Sound-Smarter-Than-Your-Friends Guide to Eagles-Buccaneers: The key to Philadelphia’s red-zone success

How a suggestion from quarterback Carson Wentz transformed the Eagles offense.
Eagles quarterback Carson Wentz won’t play Sunday against the Bucs, but he still might have an impact. [Associated Press]
Eagles quarterback Carson Wentz won’t play Sunday against the Bucs, but he still might have an impact. [Associated Press]
Published Sept. 15, 2018|Updated Sept. 15, 2018

After torching the Saints in Week 1, Ryan Fitzpatrick and the Tampa Bay Buccaneers have been the talk of the NFL. Yeah, there has been some chatter about some guy named Aaron, but whatever he did probably wasn’t as amazing.
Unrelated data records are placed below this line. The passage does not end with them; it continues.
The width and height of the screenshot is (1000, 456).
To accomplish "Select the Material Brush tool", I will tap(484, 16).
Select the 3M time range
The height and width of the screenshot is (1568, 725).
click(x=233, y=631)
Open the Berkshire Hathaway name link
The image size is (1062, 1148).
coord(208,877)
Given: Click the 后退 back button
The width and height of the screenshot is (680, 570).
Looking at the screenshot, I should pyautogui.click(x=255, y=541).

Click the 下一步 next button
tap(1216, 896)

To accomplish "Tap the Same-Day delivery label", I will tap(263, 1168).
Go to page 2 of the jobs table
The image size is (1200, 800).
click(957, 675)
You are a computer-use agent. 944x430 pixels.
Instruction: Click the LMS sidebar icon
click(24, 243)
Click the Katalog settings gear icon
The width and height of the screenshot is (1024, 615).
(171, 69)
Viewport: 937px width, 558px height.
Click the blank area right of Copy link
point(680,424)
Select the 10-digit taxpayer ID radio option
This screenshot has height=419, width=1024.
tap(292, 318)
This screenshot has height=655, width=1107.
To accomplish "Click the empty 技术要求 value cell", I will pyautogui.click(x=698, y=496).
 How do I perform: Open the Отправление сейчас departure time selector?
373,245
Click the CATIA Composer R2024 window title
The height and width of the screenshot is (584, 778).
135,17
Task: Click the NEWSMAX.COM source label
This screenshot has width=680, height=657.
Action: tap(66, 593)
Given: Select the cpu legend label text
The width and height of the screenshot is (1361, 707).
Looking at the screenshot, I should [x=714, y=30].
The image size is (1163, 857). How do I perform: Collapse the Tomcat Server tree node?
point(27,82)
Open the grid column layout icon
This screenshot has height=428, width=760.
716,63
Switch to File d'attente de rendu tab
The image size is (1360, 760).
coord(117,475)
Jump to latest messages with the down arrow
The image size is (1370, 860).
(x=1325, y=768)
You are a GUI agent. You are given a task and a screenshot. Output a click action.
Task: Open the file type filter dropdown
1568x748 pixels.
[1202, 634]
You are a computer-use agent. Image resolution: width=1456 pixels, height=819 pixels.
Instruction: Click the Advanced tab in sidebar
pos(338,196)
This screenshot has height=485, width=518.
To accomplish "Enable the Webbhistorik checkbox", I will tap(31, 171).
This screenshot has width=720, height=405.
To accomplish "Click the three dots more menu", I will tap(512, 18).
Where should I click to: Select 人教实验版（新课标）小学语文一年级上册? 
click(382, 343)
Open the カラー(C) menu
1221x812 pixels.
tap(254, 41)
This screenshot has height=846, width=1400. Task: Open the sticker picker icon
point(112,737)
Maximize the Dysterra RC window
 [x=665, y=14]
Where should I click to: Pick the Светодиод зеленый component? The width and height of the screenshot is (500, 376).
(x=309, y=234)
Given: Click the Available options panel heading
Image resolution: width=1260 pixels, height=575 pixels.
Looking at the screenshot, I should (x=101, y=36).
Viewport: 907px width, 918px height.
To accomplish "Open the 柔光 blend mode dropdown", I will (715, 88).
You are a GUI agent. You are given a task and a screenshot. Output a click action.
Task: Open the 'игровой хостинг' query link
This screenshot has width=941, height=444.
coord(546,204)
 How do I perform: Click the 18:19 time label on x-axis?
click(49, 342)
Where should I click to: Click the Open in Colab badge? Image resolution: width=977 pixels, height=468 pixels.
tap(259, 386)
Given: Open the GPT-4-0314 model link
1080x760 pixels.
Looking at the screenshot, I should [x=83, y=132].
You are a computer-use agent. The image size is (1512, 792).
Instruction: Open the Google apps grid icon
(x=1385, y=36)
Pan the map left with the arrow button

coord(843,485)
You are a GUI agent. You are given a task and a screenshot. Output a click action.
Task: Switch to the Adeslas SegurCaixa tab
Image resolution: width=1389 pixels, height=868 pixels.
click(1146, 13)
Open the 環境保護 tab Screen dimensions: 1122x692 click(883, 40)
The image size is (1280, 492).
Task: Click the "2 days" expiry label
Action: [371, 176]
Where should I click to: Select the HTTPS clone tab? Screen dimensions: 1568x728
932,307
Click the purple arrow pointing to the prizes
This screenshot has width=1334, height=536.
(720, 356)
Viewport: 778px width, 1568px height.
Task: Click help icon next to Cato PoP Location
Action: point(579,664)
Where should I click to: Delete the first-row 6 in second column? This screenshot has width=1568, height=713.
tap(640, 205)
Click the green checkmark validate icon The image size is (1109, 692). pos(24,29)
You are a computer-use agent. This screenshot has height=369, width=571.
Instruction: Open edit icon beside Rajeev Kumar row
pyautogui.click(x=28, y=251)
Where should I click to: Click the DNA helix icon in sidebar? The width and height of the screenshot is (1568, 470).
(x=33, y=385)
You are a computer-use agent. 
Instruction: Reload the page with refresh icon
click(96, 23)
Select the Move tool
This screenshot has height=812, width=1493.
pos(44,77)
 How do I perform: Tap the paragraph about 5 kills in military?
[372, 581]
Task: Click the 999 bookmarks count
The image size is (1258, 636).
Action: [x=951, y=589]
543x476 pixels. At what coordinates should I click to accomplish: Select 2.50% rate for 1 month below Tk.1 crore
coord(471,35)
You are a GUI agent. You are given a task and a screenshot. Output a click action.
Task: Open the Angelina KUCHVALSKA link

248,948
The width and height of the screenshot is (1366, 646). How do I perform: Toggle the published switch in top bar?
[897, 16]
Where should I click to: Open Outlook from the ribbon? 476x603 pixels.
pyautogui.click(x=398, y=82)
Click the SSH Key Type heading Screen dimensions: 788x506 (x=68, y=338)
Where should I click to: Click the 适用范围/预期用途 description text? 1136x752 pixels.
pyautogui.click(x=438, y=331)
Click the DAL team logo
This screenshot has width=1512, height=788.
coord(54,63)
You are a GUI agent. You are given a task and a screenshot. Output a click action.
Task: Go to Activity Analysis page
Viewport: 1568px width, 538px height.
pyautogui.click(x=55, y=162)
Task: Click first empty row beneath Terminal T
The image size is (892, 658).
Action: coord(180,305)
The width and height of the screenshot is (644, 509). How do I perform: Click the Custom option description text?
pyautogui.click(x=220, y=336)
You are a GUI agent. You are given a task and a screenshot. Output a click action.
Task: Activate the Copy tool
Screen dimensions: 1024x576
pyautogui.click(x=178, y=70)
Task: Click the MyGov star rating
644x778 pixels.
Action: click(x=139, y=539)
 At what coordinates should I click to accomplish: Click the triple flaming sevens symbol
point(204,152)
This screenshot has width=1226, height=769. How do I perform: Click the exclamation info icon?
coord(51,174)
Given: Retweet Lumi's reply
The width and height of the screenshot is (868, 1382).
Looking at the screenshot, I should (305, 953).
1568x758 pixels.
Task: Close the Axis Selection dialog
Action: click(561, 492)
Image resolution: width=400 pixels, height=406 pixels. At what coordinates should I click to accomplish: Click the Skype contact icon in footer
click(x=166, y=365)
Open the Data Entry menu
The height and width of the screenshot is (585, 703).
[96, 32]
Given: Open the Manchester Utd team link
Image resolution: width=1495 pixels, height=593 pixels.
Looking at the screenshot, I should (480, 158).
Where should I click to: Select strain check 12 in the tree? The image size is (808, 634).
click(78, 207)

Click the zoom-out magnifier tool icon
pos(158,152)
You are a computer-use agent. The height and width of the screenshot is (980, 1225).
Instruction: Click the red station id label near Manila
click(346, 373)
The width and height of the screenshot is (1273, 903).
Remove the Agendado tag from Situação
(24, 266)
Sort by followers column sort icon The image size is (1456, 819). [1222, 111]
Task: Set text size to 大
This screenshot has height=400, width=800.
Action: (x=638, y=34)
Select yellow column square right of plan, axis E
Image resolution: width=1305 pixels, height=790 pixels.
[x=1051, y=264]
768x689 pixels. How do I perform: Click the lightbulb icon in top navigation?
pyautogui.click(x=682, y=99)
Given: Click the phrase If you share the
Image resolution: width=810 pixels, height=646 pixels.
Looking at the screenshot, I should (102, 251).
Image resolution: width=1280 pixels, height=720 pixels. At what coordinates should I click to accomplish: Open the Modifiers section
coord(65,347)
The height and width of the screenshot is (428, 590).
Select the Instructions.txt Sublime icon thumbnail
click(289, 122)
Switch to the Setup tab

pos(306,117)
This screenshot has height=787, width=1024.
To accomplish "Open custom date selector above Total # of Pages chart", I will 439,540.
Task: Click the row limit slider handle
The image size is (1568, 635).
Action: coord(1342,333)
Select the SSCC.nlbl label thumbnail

Now, though, it gets interesting. The defending Super Bowl champion Eagles are in town. We get to see whether the Bucs are for real.

A year ago, the Eagles were coming off a 7-9 season and were Super Bowl longshots. There were several reasons for their turnaround — a deep and talented defensive line, their head coach’s aggressive play-calling and a backup quarterback who caught fire in the playoffs — but the focus in this week’s Sound-Smarter-Than-Your-Friends Guide is on how Philadelphia scored almost 100 more points in 2017 than it did in 2016. The key, it turns out, was improved efficiency in the red zone, the most important place on the field to play well.

The Eagles had exactly as many red-zone opportunities (55) in 2017 as they did in 2016. The difference last season was that they scored nine more touchdowns. Their touchdown percentage jumped from 49.1 percent, which ranked 24th, to an NFL-best 65.5 percent.

Coach Doug Pederson didn’t draw up new concepts alone. He incorporated feedback from his players. One suggestion came from quarterback Carson Wentz. The play, called Mario, was featured in Wentz’s offense at North Dakota State.

“When I looked at Mario, I saw it as a twist on a West Coast concept,” Pederson says in his book Fearless. “It was similar to a play Bill Walsh ran in San Francisco, and then Mike Holmgren took it to Green Bay. Now it’s one of my favorite plays, and we try to find ways to get different guys in the position, different formations for the play, and different route combinations every week. It all came from Carson.”

Pederson first called the play in Week 3 last season against the Giants. Tight end Zach Ertz was the primary target, and he was wide open over the middle. Wentz’s pass, however, was a touch high and bounced off Ertz’s hands.

[NFL Game Pass]
[NFL Game Pass]

Pederson immediately called the play again, with one slight difference. Pederson had Ertz line up on the other side of the formation and put him in motion before the snap. Touchdown.

[NFL Game Pass]
[NFL Game Pass]

He called it again the next week against the Chargers, flipping the formation and making Alshon Jeffery the primary target. Different receiver, same result. Touchdown.

[NFL Game Pass]
[NFL Game Pass]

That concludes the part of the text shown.